Comment 3 for bug 2025724

Revision history for this message
John A Meinel (jameinel) wrote :

So we've actually had the stated policy that "you should not use Charm leadership to manage application leadership" for a few reasons

1) The actual policy from Charm leadership is that "there will not be >1 leader at any given time". Which is different from "there is always guaranteed to be 1 leader".

2) The actual mechanism we use is "you have a lease for X time, and you should renew that lease in X/2 time". (where we have chosen 60s as the length of lease, and 30s as the renewal).
Most applications would be quite happy to be down for 60s while juju notices that someone else needs to take over, while management of the app is usually perfectly fine at that interval.

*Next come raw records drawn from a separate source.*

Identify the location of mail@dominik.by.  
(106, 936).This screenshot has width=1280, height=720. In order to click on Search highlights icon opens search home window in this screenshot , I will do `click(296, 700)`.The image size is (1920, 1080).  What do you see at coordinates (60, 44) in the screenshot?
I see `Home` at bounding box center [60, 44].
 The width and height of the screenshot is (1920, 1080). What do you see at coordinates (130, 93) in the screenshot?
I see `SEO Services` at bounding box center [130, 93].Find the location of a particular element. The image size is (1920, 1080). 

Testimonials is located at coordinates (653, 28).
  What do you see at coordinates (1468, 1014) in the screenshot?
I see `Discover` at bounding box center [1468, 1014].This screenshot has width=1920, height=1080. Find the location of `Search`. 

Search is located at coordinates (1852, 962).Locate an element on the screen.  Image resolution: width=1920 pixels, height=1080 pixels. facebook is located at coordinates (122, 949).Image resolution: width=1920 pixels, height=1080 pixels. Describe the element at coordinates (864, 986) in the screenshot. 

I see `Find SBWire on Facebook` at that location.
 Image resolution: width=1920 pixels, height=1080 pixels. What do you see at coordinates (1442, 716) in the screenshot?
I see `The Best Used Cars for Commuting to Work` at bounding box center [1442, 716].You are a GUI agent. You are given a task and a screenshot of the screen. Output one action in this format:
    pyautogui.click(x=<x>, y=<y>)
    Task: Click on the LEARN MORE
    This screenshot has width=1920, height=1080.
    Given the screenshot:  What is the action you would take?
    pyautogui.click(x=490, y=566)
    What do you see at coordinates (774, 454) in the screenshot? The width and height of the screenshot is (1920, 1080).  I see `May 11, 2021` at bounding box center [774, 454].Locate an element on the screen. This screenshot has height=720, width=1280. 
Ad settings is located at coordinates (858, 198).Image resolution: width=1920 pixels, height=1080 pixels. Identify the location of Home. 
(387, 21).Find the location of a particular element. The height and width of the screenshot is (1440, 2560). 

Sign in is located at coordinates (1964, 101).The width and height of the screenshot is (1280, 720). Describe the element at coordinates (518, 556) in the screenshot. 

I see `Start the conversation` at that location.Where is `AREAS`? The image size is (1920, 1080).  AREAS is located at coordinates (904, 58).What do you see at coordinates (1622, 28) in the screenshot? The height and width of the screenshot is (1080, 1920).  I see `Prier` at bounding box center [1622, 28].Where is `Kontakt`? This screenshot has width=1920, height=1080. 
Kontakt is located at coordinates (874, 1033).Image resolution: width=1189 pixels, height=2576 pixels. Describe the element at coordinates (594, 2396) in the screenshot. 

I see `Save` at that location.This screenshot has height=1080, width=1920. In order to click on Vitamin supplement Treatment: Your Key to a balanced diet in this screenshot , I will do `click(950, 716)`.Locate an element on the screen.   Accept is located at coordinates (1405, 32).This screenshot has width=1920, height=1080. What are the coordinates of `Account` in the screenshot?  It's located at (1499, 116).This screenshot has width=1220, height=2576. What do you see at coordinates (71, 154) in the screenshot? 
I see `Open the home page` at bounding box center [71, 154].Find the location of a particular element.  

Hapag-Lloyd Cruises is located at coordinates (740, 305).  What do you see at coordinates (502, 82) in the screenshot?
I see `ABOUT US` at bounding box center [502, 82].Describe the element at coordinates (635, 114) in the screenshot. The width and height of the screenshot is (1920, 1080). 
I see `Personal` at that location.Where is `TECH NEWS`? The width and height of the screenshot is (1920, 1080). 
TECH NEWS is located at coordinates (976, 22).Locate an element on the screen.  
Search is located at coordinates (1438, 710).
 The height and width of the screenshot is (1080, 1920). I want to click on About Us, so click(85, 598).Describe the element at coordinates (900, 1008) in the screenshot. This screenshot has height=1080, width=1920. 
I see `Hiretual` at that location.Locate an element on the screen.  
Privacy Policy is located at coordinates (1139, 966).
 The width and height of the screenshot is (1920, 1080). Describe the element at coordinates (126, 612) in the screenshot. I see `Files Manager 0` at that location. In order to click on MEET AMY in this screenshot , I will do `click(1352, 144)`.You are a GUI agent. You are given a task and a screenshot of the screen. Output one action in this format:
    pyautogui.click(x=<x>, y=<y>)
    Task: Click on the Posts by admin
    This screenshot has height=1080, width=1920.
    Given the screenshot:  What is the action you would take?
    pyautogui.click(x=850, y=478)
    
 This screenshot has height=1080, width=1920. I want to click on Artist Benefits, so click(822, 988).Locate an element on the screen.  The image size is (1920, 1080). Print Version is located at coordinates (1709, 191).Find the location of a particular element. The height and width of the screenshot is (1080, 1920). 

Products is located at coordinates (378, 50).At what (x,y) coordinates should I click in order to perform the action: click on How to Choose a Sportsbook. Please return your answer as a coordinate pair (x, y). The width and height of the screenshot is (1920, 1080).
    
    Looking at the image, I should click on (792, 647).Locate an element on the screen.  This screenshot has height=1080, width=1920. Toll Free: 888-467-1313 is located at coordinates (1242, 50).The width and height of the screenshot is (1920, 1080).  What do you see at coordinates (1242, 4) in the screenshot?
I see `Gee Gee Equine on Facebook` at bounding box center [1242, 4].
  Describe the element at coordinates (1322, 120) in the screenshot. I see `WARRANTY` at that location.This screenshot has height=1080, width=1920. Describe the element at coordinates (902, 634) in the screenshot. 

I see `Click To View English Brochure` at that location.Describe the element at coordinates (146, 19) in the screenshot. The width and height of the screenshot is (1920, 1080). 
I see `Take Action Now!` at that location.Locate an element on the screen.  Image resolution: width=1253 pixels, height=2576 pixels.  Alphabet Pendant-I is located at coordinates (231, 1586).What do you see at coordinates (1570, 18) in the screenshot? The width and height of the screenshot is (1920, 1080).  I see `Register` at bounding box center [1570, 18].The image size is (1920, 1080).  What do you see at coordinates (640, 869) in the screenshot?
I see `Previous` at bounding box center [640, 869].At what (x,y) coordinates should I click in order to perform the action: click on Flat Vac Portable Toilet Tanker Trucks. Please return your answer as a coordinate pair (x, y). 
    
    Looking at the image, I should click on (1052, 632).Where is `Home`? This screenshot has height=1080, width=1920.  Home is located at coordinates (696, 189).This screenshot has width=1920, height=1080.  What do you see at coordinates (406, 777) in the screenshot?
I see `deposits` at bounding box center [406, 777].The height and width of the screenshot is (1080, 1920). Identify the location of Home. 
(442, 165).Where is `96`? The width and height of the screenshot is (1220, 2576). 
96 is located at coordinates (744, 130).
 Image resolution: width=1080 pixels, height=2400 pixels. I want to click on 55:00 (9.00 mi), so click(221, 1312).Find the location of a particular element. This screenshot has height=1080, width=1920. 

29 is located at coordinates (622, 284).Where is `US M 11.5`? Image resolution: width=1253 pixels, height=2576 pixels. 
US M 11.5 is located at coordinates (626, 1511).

3) There is a big different from "my application is not responding" vs "my charm is not responding". The Juju Unit agent being alive and responsive doesn't meant that your running application hasn't stopped accepting requests.
You *really* want a health check on the actual application to be the thing that maintains the primary of the application, and charm leadership is a *very* weak proxy for that.

If you are ok with that delay, I would be ok with 'you can request leadership, but it won't take effect until the current lease expires'. Implementation is also a little bit tricky, as we don't have any way to disallow other units from getting the lease (all units are in a 'block until the lease expires', which in a healthy state never happens, and then make a claim which might succeed)

Lots of potential problems, like you request for unit/1 to become the next leader, but then unit/1 dies. And then you've blocked out /0 and /2 from becoming leaders in their absence. We could layer *another* lease on top of it "I want leadership for the next 2 min".
And if you have buggy code and each unit decides that it wants to request the next leader, who wins?